PROBLEM STATEMENT: All lines with the word "данных" in the material below are required.

LISTED RECORDS:
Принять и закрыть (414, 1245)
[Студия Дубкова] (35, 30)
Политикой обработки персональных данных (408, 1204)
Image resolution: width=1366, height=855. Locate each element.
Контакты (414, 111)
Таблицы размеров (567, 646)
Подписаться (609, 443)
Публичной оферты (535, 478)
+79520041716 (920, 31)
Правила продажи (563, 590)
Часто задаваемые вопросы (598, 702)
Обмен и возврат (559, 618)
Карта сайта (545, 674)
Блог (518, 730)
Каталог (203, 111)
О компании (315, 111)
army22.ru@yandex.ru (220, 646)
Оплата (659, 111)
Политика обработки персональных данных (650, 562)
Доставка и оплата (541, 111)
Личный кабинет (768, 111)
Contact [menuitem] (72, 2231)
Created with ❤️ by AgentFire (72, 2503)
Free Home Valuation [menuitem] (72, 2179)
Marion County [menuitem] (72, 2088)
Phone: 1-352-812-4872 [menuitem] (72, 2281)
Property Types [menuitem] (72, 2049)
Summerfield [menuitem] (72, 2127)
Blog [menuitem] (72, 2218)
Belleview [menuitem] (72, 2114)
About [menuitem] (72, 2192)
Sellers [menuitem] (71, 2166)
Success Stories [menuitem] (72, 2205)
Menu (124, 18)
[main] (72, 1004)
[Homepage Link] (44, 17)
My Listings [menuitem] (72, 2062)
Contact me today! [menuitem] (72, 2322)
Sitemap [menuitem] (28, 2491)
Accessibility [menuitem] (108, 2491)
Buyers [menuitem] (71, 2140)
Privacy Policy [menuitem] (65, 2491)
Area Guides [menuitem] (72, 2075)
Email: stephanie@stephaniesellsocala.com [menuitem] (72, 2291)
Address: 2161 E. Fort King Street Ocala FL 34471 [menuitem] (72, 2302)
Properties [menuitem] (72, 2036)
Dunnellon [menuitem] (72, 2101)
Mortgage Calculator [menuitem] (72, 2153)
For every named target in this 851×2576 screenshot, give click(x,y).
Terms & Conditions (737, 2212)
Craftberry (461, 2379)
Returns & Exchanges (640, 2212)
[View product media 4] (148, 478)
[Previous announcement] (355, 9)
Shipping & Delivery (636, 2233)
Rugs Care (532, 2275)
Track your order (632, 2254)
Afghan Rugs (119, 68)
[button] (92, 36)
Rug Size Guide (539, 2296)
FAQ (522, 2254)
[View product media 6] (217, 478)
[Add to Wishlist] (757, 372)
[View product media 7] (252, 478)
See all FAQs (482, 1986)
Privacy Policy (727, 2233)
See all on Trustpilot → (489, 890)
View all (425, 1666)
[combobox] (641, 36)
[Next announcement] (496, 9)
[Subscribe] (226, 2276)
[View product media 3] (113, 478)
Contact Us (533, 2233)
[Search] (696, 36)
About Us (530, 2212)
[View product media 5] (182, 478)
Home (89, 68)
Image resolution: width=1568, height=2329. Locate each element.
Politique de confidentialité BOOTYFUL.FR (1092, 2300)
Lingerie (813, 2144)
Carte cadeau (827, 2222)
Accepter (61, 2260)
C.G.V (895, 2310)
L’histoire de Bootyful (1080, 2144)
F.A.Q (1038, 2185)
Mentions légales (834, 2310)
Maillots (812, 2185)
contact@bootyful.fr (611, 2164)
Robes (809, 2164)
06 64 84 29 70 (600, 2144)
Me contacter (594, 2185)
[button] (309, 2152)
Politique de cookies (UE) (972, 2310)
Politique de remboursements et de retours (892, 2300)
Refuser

SOLUTION TO THE PROBLEM:
Политикой обработки персональных данных (408, 1204)
Политика обработки персональных данных (650, 562)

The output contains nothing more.